THE GUILTY ギルティ(2018)のレビュー・感想・評価
全305件中、81~100件目を表示
作家ならパクりたくなるストーリー展開
緊急連絡室にテレフォンオペレーターとして派遣されているひとりの警察官。
車で拉致されている女性から掛かってきた電話を受けた事から、事件を動かすキーマンとなっていく。
メチャクチャよく出来たストーリー。
この展開をパクれたら、あらゆる物語が作れそう。
ワンシチュエーションなので演劇でもいいし、コントでもいい。
そして主人公のちょっとした横柄さが秀逸。
期待をあおるのが非常にうまい
少し前に『search/サーチ』という映画があり、とても面白かったので、似たような映画だと思い、期待して映画館に行きました。星の評価は低めですが、私としては好きな部類に入る作品です。いわゆるワン・シチュエーションに限定した映画で、主に低予算を逆手にとって、徹底的に「見せない」演出をして想像力をかきたてる戦略で、過去にも同工異曲、たくさんの名画が名を連ねます。
『リミット』『ロスト・バケーション』『キャスト・アウェイ』なんかが、好きな作品です。逆に、『オン・ザ・ハイウェイ その夜、86分』『ジュピター20XX』などは見ていてイライラします。「何が違うんだろう?」って、結局は見てもらうための工夫とか、努力をもっとやってほしいということ。
════════════════
--- 課題内容 ---
**1)** 『THE GUILTY』のレビュー記事によると、主人公の警察官はどこに、何として派遣されていますか。
**2)** 『THE GUILTY』のレビュー記事で言及されている、『THE GUILTY』以外の映画の題名をすべて挙げてください。
**3)** 『THE GUILTY』のレビュー記事を、最後の文の後から書き継いでください。
この後に続く項目は、『THE GUILTY』のレビュー記事とは関係がありません。
════════════════
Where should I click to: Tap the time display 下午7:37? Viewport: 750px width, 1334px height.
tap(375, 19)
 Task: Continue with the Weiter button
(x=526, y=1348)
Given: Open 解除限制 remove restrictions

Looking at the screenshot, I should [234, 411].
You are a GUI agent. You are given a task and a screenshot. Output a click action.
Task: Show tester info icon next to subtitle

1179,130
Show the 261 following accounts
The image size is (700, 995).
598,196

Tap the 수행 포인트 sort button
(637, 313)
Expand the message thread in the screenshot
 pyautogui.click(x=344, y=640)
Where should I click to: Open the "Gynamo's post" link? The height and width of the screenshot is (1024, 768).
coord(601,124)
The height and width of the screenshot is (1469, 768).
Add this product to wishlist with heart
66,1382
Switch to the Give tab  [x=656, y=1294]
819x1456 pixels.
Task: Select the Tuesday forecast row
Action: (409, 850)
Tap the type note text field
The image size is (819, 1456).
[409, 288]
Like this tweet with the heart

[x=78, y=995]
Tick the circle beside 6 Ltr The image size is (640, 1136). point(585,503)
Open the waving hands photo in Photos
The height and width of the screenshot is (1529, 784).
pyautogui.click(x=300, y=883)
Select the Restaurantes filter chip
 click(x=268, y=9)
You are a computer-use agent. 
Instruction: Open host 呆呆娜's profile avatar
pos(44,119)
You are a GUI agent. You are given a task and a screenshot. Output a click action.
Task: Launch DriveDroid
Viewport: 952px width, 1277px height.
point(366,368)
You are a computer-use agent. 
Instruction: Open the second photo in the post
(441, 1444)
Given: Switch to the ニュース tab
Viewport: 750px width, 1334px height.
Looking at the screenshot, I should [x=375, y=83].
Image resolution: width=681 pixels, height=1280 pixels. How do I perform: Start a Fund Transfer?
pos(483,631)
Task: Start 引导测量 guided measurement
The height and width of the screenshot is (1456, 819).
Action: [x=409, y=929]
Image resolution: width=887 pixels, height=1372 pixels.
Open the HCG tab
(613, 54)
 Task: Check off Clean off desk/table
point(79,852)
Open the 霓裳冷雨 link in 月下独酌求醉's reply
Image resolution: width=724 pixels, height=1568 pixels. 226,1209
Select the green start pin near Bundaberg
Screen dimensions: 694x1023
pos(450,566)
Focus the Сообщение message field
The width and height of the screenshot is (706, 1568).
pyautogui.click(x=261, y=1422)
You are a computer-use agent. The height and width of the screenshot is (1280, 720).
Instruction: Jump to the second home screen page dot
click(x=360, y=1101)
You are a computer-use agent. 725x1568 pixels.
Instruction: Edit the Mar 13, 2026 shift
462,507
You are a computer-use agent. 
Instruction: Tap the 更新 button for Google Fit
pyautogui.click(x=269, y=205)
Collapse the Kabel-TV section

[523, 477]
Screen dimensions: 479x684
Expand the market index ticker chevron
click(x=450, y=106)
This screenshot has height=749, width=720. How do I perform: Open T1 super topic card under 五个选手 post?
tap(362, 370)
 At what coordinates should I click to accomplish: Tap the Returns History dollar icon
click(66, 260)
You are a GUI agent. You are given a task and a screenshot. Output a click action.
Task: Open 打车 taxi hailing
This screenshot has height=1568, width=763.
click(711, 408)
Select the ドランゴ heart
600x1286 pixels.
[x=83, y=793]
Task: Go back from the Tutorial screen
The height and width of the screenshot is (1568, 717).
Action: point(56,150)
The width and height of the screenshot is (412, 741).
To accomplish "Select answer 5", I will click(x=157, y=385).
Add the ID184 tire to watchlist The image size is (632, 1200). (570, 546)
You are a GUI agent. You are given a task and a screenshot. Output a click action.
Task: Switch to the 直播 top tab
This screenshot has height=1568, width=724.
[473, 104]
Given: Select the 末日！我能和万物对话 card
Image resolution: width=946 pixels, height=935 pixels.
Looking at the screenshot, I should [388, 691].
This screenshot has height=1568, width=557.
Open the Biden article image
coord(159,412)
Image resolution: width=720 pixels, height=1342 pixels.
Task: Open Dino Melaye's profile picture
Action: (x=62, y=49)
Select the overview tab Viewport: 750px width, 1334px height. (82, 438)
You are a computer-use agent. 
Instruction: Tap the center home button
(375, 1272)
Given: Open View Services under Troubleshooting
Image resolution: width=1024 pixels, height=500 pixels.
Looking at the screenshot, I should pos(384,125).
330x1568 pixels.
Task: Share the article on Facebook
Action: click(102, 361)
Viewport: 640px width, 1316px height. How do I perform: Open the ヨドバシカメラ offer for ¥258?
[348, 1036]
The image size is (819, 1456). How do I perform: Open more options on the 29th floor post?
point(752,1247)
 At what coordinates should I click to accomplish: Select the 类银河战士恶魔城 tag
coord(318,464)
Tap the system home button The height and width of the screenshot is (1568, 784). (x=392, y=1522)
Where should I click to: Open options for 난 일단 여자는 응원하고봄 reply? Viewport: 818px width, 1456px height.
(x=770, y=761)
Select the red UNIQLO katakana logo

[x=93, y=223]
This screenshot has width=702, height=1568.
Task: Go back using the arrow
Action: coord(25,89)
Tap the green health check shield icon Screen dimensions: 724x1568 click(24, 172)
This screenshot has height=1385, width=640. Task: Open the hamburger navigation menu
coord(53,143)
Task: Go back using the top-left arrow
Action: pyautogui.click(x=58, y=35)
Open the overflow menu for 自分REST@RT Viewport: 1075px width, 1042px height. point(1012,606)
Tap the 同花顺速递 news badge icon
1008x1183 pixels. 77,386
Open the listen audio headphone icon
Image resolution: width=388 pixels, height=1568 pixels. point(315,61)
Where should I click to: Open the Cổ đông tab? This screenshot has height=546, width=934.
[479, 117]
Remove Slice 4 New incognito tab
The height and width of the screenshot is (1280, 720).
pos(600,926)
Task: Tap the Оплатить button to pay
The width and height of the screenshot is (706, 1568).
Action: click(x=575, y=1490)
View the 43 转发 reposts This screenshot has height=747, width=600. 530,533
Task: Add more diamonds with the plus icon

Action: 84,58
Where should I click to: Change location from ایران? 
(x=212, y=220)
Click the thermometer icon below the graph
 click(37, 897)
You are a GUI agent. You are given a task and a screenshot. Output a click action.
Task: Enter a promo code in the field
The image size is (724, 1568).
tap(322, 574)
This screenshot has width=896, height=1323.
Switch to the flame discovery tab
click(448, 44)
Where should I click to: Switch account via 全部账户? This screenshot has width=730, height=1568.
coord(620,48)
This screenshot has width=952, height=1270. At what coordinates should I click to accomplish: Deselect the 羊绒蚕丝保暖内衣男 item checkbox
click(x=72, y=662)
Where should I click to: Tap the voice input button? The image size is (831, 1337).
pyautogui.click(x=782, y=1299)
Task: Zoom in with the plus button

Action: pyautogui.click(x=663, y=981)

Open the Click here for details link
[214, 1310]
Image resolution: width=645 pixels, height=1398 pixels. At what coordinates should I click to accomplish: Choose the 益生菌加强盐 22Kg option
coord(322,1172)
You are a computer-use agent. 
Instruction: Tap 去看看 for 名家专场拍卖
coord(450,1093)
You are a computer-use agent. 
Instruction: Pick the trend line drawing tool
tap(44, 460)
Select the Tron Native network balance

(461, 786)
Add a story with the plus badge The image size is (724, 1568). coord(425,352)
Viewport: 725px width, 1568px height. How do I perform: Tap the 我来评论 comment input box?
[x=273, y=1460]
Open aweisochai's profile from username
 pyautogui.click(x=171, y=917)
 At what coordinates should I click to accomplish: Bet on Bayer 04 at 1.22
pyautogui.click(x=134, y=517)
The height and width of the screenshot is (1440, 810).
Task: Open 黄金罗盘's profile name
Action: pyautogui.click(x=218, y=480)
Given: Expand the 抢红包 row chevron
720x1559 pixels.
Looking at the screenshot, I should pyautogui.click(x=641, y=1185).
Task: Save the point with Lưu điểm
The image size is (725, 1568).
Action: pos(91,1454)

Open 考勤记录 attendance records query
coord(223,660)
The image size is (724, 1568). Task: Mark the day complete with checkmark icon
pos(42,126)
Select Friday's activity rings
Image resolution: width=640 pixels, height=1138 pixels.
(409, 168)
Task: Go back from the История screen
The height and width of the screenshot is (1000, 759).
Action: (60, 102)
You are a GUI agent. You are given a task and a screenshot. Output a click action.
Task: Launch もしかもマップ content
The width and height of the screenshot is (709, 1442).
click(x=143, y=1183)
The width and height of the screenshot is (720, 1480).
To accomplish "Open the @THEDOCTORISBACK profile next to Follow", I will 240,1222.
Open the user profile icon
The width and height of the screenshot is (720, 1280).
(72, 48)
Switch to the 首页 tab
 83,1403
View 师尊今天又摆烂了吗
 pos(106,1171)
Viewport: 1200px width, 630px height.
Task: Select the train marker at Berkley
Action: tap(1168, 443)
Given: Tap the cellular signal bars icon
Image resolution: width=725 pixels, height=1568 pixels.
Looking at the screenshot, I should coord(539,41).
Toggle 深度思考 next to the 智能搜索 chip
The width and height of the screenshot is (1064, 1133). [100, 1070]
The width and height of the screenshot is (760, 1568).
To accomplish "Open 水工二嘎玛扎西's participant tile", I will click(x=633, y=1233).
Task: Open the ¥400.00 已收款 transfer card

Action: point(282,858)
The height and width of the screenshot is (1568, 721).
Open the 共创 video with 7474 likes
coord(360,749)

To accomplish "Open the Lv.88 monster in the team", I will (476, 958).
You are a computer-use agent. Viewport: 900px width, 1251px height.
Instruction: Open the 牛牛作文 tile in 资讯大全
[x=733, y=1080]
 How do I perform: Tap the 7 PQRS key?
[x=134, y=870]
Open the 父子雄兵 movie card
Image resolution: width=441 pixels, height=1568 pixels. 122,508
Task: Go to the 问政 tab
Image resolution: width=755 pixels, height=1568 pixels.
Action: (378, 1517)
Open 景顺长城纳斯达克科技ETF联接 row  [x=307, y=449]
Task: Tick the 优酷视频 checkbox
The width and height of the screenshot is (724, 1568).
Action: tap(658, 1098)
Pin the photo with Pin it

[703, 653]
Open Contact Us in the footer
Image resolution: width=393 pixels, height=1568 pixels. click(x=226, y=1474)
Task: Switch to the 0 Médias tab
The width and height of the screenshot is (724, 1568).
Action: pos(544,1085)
════════════════
--- 課題ごとの解答 ---
**1)** 緊急連絡室に、テレフォンオペレーターとして派遣されています。

**2)** 『search/サーチ』、『リミット』、『ロスト・バケーション』、『キャスト・アウェイ』、『オン・ザ・ハイウェイ その夜、86分』、『ジュピター20XX』

**3)**
この映画では、途中どうしても耐えきれなくて寝落ちしかけましたが、持ちこたえました。音楽は一切入らず、効果音として聞こえてくるケータイの着信音さえ無機質な電子音です。その分、電話の向こうで起きているであろうことを、わずかな状況音で想像させる演出は見事です。たとえば、6歳の女の子が怖くておびえているのを勇気づけ、「すぐにパトカーが着くから部屋でじっとして」と言っている向こうからパトカーのサイレンが聞こえてきたらホッとします。これを、大げさにならない程度の役者さんのわずかな安どの表情などで表現し、この少女は声のみで、最後まで映画には登場しません。でも少しずつ情報が増えていき、いま彼女がどういう状況でどこにいるかが、時々刻々と変わっていく様は、観客にゆだねられているので、想像できない人はまったく面白くもなんともないでしょう。その点、落語みたいな楽しみ方です。
主演の俳優さんの演技も見事で、見終わった後に彼がどういう状況で、通報してきた母親がどうなってしまったかなど、実にたくさんの情報が提示されますが、絵面(えづら)としては電話のこっち側だけ。電話の相手がどんなひどい目に遭っているのかは見えない分だけさんざん想像させられました。
途中で、シフトを上がって、現場に駆け付けるとか、作業を分担して、通話を受ける人間と指示を出す人間の役割をつけるとか、いくらでも面白くする工夫が出来たはずなのに、あくまでもワン・シチュエーション、ワンサイドにこだわったがために、見る人が置いて行かれた印象です。それでも評価が高いのは、俳優、監督を含め、ノルウェーの映画が非常に珍しいので好意的にとらえた人が支持したんじゃないかと思います。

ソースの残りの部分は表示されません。